Where a taxpayer has failed to lodge a return or provide other necessary information to the Commissioner of Taxation, the Commissioner is authorised to retain tax refunds. The purpose of this is to ensure taxpayers satisfy their outstanding obligations and in doing so, thwart illegal phoenixing activity.


Consequences of the amendments

The ultimate effect of the amendments on illegal phoenixing activity remains to be seen, but there are already some important consequences.

Whether the CDD amendments are necessary or merely add another layer to an already complex area of law is contentious. It may well have made more sense for the government to focus on amending and enforcing existing laws such as the prohibition on misuse of position to obtain a benefit in s182 of the Corporations Act and the provisions relating to voidable uncommercial transactions. While the evidential burden on liquidators is eased in some respects by the amendments, it may prove just as difficult to demonstrate that a disposition directly or indirectly caused a company to enter into administration or cease carrying on business.

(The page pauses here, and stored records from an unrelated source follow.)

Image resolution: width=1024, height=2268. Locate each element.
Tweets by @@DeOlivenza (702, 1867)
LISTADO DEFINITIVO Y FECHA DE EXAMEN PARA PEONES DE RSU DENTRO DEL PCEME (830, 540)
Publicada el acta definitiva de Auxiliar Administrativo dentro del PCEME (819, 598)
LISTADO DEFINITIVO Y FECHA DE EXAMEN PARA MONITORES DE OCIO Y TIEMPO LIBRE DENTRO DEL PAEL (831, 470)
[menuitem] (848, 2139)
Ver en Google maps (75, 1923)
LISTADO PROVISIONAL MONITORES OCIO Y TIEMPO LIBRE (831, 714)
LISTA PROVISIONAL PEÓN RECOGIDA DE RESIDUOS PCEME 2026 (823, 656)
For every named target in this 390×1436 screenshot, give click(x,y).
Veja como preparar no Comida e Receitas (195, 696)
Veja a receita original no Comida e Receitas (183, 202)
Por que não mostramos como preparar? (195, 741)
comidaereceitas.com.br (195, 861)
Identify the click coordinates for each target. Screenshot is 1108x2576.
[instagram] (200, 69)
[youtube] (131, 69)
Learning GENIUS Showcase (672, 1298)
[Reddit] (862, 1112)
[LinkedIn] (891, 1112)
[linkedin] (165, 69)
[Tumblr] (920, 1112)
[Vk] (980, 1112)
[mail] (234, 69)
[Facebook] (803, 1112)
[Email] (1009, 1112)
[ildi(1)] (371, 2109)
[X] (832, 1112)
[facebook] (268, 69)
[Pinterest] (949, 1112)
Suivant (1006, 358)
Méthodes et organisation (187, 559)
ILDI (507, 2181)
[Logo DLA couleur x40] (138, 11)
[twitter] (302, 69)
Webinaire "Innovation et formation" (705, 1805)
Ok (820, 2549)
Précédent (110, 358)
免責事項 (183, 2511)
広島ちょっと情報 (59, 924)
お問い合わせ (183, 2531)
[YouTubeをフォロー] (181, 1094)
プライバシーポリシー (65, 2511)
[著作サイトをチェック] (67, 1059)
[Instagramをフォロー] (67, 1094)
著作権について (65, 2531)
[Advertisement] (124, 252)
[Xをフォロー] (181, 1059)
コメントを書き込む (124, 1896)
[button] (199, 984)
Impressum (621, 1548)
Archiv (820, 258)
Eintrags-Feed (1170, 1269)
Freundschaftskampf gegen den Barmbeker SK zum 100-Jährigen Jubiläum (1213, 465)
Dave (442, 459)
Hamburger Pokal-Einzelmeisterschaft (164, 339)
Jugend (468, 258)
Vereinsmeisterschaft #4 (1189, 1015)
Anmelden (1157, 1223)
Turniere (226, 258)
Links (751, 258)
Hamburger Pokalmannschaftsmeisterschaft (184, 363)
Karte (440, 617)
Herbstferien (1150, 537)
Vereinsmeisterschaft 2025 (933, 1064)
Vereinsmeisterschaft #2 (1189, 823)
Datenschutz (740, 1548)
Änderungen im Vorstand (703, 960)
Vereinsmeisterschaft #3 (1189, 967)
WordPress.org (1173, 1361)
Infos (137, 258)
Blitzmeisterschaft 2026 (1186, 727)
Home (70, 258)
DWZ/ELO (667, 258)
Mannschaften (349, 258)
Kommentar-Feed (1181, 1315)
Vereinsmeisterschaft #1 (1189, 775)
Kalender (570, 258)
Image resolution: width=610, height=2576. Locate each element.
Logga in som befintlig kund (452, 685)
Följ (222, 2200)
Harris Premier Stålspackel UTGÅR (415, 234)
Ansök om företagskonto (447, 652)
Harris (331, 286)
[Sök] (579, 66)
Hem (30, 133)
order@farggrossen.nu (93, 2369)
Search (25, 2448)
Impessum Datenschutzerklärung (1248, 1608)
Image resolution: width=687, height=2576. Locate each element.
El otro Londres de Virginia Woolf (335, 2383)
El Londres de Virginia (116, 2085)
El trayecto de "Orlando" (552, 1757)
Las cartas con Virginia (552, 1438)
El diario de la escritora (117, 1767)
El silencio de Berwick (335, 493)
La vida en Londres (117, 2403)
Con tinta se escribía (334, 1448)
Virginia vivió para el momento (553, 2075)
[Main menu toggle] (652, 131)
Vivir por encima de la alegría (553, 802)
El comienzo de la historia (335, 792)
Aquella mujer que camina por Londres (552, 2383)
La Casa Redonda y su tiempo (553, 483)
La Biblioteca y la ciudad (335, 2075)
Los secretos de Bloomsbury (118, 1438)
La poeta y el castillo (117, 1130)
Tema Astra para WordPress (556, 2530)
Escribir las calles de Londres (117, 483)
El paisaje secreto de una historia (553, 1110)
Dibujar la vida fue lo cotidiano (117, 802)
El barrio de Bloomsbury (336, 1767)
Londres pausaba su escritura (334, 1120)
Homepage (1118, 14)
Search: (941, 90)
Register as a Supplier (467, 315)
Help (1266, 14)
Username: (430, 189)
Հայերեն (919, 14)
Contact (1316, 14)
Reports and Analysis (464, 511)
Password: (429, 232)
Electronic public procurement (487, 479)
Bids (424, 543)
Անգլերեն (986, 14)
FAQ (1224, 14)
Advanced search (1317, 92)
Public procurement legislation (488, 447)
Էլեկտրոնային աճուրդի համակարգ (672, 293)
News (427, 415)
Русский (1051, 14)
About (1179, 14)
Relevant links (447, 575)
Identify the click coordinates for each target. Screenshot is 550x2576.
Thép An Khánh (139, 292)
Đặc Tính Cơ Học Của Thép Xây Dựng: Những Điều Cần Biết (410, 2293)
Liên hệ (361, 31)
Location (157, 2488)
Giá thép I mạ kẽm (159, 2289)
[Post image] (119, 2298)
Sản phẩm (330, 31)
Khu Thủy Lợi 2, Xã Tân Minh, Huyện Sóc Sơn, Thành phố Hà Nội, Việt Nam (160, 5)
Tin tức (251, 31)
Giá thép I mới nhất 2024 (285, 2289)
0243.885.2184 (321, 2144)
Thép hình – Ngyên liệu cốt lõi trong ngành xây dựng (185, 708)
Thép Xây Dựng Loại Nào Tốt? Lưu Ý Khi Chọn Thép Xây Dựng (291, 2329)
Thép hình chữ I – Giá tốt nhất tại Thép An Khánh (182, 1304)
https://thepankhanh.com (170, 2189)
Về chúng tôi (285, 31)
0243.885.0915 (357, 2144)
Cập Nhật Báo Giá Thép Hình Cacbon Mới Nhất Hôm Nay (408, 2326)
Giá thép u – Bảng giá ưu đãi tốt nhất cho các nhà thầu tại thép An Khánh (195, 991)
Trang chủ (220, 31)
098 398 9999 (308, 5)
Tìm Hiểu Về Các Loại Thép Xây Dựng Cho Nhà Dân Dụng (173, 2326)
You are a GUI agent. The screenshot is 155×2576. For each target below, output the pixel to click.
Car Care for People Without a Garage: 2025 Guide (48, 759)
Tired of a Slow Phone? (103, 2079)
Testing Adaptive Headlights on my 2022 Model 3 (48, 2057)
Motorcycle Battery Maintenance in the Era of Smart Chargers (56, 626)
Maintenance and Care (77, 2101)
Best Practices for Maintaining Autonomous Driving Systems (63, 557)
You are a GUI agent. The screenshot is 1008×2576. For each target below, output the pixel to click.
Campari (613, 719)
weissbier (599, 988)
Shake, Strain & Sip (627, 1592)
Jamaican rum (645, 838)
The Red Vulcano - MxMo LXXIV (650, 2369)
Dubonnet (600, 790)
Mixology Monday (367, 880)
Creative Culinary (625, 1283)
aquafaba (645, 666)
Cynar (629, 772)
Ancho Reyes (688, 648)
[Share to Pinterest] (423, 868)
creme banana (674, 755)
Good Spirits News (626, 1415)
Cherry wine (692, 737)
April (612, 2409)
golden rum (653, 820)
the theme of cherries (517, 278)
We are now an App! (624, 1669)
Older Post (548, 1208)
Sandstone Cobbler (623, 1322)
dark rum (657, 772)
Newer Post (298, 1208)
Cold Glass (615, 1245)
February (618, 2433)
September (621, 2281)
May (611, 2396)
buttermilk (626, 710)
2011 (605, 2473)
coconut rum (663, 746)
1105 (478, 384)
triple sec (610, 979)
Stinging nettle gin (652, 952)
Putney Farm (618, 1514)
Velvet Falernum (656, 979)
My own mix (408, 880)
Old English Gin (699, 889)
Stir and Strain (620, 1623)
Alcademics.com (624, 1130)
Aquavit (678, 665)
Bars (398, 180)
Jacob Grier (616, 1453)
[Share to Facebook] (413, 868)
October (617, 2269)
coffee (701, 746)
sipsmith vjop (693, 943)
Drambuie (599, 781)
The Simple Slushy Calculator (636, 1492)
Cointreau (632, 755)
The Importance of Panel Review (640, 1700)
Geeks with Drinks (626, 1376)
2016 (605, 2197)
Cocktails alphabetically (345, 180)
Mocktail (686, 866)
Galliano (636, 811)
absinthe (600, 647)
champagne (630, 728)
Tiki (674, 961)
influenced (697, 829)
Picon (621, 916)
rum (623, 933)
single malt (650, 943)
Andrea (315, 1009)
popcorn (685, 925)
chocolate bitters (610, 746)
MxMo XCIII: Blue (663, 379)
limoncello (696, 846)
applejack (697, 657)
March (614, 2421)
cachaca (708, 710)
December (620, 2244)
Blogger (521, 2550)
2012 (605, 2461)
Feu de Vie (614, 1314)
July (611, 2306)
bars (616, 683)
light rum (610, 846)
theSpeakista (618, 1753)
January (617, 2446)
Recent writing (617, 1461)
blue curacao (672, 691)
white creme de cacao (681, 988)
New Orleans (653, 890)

Liability for CDDs arises where the disposition is for less than the best price reasonably obtainable and has the effect of preventing, hindering or delaying the property being available for creditors. Consequently, the disposal of assets which is not for the purpose of defeating, or intended to defeat, creditors will be captured by the amendments.

As a result the amendments may discourage attempts at good faith restructuring. This could be at odds with the purpose behind the safe harbour reforms introduced in 2017, which sought to discourage directors from prematurely entering into voluntary administration, and instead to instead encourage directors to take reasonable steps to aid in the company’s recovery. While the safe harbour provides an exception to liability for CDDs, the circumstances in which the safe harbour applies are limited.  Therefore, if directors of a company that is in financial difficulty intend to dispose of assets at a price which may be less than market value, they should obtain financial and legal advice about invoking the safe harbour exception to better protect themselves from any potential liability for CDDs.